White on White

White on White

“In visual perception a color is almost never seen as it really is — as it physically is. This fact makes color the most relative medium in art.

In order to use color effectively it is necessary to recognize that color deceives continually. To this end, the beginning is not a study of color systems.

First, it should be learned that one and the same color evokes innumerable readings. Instead of mechanically applying or merely implying laws and rules of color harmony, distinct color effects are produced-through recognition of the interaction of color-by making, for instance, two very different colors look alike, or nearly alike.”

Josef Albers
Interaction of Color, 1963 Yale University Press

In this exhibition, we consider white as a color as informed by Alber’s theory. Though Alber’s color theory is generally keyed towards perceiving colors of greater tone and value than white, the theory is nonetheless applicable to the tone of white. Interestingly, while many of Alber’s examples focus on the increase or decrease of lightness within a color, the vast majority of his work remains clear of shades of white.

Most commonly we consider white as a lack of color, of value, or more scientifically the presence of all color, the complete reflectance of the color spectrum.

Set against the freshly painted walls of the East Sibley Hallway, we ask you to consider what color is white?
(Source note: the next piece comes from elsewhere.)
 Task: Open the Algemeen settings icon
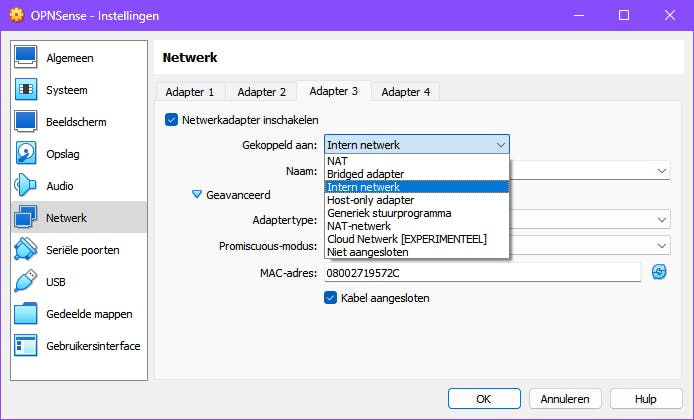tap(27, 58)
Or more specifically how is white and the color in its nuances is perceived.

On display are the catalog of several popular paint manufacturer’s catalog’s of white, off-white, and specialty white shades. Taken singularly and without reference many of these tones would appear as "white" within a spectrum of more brilliant shades, however here against the new walls and amongst each other the slow deviations become more visible. Additionally this exhibit highlights the more tonal contrivances of not only value but of the multitude of naming variations, conventions, and the fetishization. Of note, the inclusion of the word "white" within the name often is accompanied by a particularly non-white or color perforated sample.

We ask you to consider simply, or perhaps not so simply — What is the color white?